Targeting G-Quadruplex with Bis-thiourea Compounds Inhibits SARS-CoV-2 Replication

Abstract

Severe acute respiratory syndrome coronavirus 2 (SARS-CoV-2), the virus behind COVID-19, has a single-stranded RNA genome approximately 30 kb long. Due to its continuous mutation and potential for reemergence, identifying new therapeutic targets is crucial. G-quadruplexes (G4s), high-order genome structures, are promising therapeutic targets for various viral diseases due to their ability to inhibit virus replication. To develop new anti-SARS-CoV-2 drugs targeting G4s, identifying G4 structures in the viral genome and finding small molecules that selectively bind to them is essential. Recently, we identified a unique G4-forming sequence (SC-2) in SARS-CoV-2 RNA using our developed G4 prediction tool. We screened our in-house compound library with a Thiazole Orange (TO) displacement assay and found bis-urea/bis-thiourea compounds that bind to the SC-2 G4 motif.

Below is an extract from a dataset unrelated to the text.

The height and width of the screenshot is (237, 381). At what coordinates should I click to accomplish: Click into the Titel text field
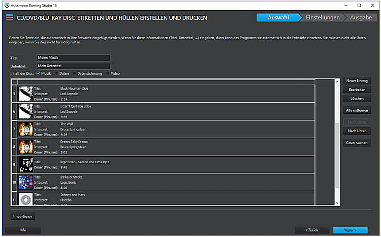point(73,57)
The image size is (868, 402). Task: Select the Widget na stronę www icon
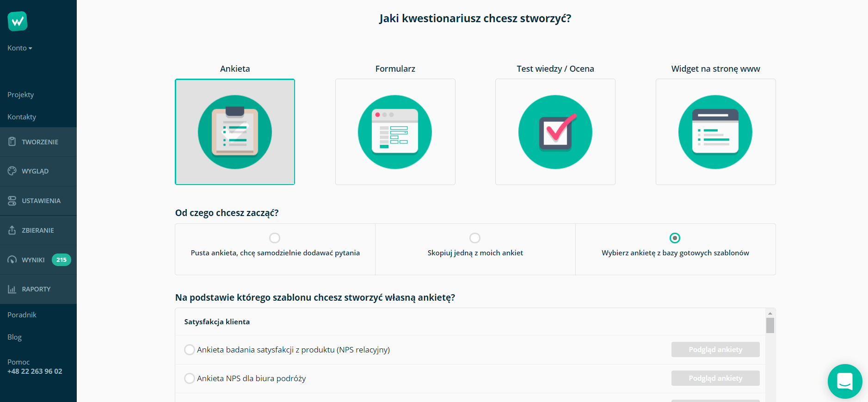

Notably, a bis-thiourea compound (BT1) inhibited SARS-CoV-2 replication in a VeroE6/TMPRSS2 infection assay, showing antiviral activity comparable to remdesivir. The displacement efficacy of TO from G4 by synthesized bis-urea/bis-thiourea derivatives to SC-2 G4 correlated strongly with reduced viral RNA levels in infected cells. Fluorescently labeled bis-thiourea compounds accumulated near double-stranded RNA during viral replication, highlighting their potential to target viral RNA G4s. Our study offers a new approach for anti-SARS-CoV-2 drug development.

Keywords: COVID-19; G-quadruplex; G4 ligands; SARS-CoV-2; antivirus.